* Dataset *
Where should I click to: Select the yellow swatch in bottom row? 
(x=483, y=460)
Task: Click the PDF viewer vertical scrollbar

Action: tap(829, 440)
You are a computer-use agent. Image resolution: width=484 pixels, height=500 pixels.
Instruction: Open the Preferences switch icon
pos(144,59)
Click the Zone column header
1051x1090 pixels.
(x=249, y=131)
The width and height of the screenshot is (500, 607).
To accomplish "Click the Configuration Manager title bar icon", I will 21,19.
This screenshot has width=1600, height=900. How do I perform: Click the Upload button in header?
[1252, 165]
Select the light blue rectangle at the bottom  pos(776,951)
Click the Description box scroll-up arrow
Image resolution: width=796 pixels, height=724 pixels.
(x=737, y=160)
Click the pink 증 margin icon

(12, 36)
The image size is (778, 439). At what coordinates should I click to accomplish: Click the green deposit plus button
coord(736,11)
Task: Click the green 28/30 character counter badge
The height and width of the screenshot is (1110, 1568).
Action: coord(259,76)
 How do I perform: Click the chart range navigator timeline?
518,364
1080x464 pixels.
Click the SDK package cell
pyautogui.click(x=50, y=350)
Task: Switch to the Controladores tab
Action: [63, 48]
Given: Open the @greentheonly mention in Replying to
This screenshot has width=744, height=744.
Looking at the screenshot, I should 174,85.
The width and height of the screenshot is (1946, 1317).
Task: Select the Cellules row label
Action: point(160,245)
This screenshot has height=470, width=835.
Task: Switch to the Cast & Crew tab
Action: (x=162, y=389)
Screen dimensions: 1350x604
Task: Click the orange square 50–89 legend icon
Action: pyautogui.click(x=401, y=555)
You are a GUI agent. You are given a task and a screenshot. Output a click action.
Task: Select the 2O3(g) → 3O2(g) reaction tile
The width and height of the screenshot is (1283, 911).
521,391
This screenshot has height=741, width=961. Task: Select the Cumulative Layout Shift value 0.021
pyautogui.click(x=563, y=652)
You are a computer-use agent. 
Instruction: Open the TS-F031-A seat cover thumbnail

* Your objective *
Your task is to transcribe the listing above in full and exactly.

* Problem solution *
Where should I click to: Select the yellow swatch in bottom row? 
(x=483, y=460)
Task: Click the PDF viewer vertical scrollbar

Action: tap(829, 440)
You are a computer-use agent. Image resolution: width=484 pixels, height=500 pixels.
Instruction: Open the Preferences switch icon
pos(144,59)
Click the Zone column header
1051x1090 pixels.
(x=249, y=131)
The width and height of the screenshot is (500, 607).
To accomplish "Click the Configuration Manager title bar icon", I will 21,19.
This screenshot has width=1600, height=900. How do I perform: Click the Upload button in header?
[1252, 165]
Select the light blue rectangle at the bottom  pos(776,951)
Click the Description box scroll-up arrow
Image resolution: width=796 pixels, height=724 pixels.
(x=737, y=160)
Click the pink 증 margin icon

(12, 36)
The image size is (778, 439). At what coordinates should I click to accomplish: Click the green deposit plus button
coord(736,11)
Task: Click the green 28/30 character counter badge
The height and width of the screenshot is (1110, 1568).
Action: coord(259,76)
 How do I perform: Click the chart range navigator timeline?
518,364
1080x464 pixels.
Click the SDK package cell
pyautogui.click(x=50, y=350)
Task: Switch to the Controladores tab
Action: [63, 48]
Given: Open the @greentheonly mention in Replying to
This screenshot has width=744, height=744.
Looking at the screenshot, I should 174,85.
The width and height of the screenshot is (1946, 1317).
Task: Select the Cellules row label
Action: point(160,245)
This screenshot has height=470, width=835.
Task: Switch to the Cast & Crew tab
Action: (x=162, y=389)
Screen dimensions: 1350x604
Task: Click the orange square 50–89 legend icon
Action: pyautogui.click(x=401, y=555)
You are a GUI agent. You are given a task and a screenshot. Output a click action.
Task: Select the 2O3(g) → 3O2(g) reaction tile
The width and height of the screenshot is (1283, 911).
521,391
This screenshot has height=741, width=961. Task: Select the Cumulative Layout Shift value 0.021
pyautogui.click(x=563, y=652)
You are a computer-use agent. 
Instruction: Open the TS-F031-A seat cover thumbnail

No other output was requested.